[PASSAGE PROVIDED]:
Marcel Duchamp arrived in the United States less than two years prior to the creation of Fountain and had become involved with Dada, an anti-rational, anti-art cultural movement, in New York City. According to one version, the creation of Fountain began when, accompanied by artist Joseph Stella and art collector Walter Arensberg, he purchased a standard Bedfordshire model urinal from the J. L. Mott Iron Works, 118 Fifth Avenue.
The artist brought the urinal to his studio at 33 West 67th Street, reoriented it to a position 90 degrees from its normal position of use, and wrote on it, “R. Mutt 1917”.  According to another version, Fountain is the result of a complex collaboration. In a 1917 letter to his sister, Duchamp himself credits a female friend with the idea, as he writes to Suzanne Duchamp: “One of my female friends who had adopted the pseudonym Richard Mutt sent me a porcelain urinal as a sculpture.  Duchamp never identified his collaborator, but two candidates have been proposed as collaborators. First, the Dadaist Baroness Elsa von Freytag-Loringhoven, whose scatological aesthetics are more in line with the choice of a urinal as art than Duchamp’s; and second, Louise Norton, who contributed an essay to The Blind Man discussing Fountain. Since ‘Dada’ did not start until 1916 in Zurich, it is hard to believe that Duchamp became involved with Dada two years prior to Fountain, 1915.

[GIVEN TASK 1]:
According to the passage on Duchamp's Fountain, from which company was the urinal purchased?
[GIVEN TASK 2]:
Please pick up the passage on Duchamp's Fountain after its last sentence and continue it.
The material after this passage on Duchamp's Fountain has no connection to it.

[GIVEN MATERIAL]:
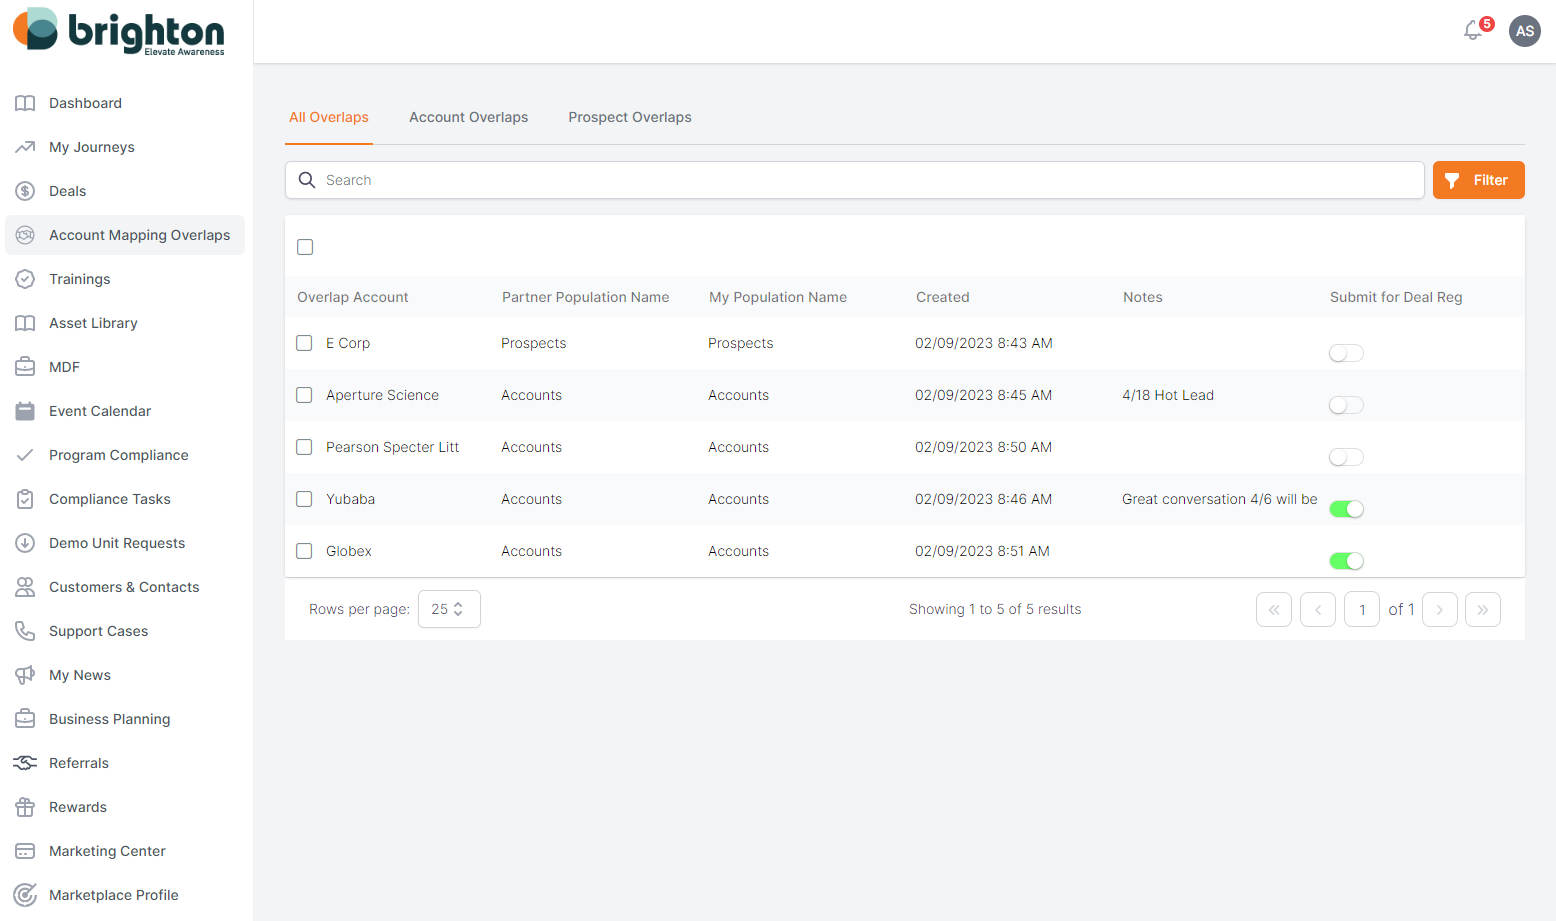This screenshot has width=1556, height=921.
Task: Click the My Journeys trend icon
Action: (x=25, y=147)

[OUTPUT 1]:
The J. L. Mott Iron Works, at 118 Fifth Avenue.

[OUTPUT 2]:
Rhonda Roland Shearer in the online journal Tout-Fait (2000) has concluded that the photograph is a composite of different photos, while other scholars such as William Camfield in his book Fountain of 1989 have never been able to match the urinal shown in the photo to any urinals found in in the catalogues of the time period.  At the time Duchamp was a board member of the Society of Independent Artists. After much debate by the board members (most of whom did not know Duchamp had submitted it) about whether the piece was or was not art, Fountain was hidden from view during the show. 6] Duchamp resigned from the Board in protest. The New York Dadaists stirred controversy about Fountain and its being hidden from view in the second issue of The Blind Man which included a photo of the piece and a letter by Alfred Stieglitz, and writings by Beatrice Wood and Arensberg. The anonymous editorial (which is assumed to be written by Wood) accompanying the photograph, entitled “The Richard Mutt Case,” made a claim that would prove to be important concerning certain works of art that would come after it: Whether Mr Mutt made the fountain with his own hands or not has no importance. He CHOSE it.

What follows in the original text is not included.